How to write a CV that gets you to interview
Your CV or curriculum vitae is the one vital ‘must-have’ weapon in every job hunter’s armoury.
Ideally if you can fit your career history, education and achievements onto one side of an A4 sheet of paper it will endear you to the recipient. If it looks cramped, then spread to two pages – in which case stapling them together is a good move: to neglect this simple task is to run the risk of those precious pages becoming separated and lost. Albert Einstein may never have applied for a sales job but if he had, a professional sales recruitment company would most certainly have advised him to edit even that most glittering of CVs down to two pages – before stapling it.
If you are coming at this anew it won’t hurt to take a peek at someone else’s CV before you begin. Most of them nowadays follow a standard layout and this is something that Human Resource departments are accustomed to running through. So why try to re-invent the wheel? This ‘traditional’ approach of neat headings and compact information is expected – and it works, universally.

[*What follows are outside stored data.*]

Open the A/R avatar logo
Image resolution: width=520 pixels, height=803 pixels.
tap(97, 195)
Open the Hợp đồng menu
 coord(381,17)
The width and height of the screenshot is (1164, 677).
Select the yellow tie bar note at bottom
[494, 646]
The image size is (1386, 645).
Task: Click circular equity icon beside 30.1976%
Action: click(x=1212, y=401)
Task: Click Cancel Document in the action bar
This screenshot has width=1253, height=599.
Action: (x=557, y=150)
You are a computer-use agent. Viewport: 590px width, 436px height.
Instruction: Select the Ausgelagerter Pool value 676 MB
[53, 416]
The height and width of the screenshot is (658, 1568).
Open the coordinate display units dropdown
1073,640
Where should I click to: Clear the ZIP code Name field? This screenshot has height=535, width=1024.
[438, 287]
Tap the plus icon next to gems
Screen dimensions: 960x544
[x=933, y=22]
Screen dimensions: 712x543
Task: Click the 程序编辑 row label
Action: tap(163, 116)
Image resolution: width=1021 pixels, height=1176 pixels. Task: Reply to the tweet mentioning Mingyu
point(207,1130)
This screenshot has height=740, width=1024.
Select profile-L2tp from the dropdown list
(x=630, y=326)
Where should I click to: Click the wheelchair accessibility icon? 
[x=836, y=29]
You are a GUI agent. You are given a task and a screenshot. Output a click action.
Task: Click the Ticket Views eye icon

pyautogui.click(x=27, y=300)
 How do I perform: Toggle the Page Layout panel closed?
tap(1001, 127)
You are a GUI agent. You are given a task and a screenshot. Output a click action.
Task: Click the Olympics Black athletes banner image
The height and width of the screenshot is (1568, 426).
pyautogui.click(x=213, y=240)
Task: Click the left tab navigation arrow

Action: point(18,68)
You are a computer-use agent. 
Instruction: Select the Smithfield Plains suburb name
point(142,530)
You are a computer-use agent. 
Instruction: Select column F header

Start off at the top of the page with your name, address and contact details. This will include your full name and address, ‘title’, telephone details (including a mobile number if you are likely to be difficult to track down in a working day) as well as a postal and email address if you have one.
Then type in the heading CURRICULUM VITAE – which is worth underlining or putting in the bold version of the typeface you have decided to use.
Follow this with a personal profile including a summary of your skills, experience to date as well as your career aims: and try to keep the recipient organization and its field of operation in focus as you construct those important few words about your goals.
Then list your career history - in reverse date order over the past 10 years - with brief descriptions of responsibilities and achievements
In date order include your education, training and achievements, clearly and prominently so that the prospective employer doesn't have to hunt back and forth. And do remember to keep your CV as up-to- date as possible.
Finally you may wish to list those of your ‘interests’, which will be of interest to a would-be employer. You should certainly list them if they are relevant to the application. Just be mindful of the fact that ‘watching television and reading’ are things which occupy part of the leisure time of many of us and may well prompt further questions at interview: but don’t confuse a string of pastimes with a list of interests – because interests will serve you better if they also give the reader some insight into your character and the type of person you are.
Conclude with references - remembering that what you say on your CV will be used as the main source for the subsequent question and answer session at a resulting interview. So make sure that what you write is in all respects honest and truthful.
Make sure you follow the instructions on the job advertisement - and get it in on time. If you have been sent to interview as a potential placement by a sales recruitment business, be sure to touch base with them on your return – win or lose.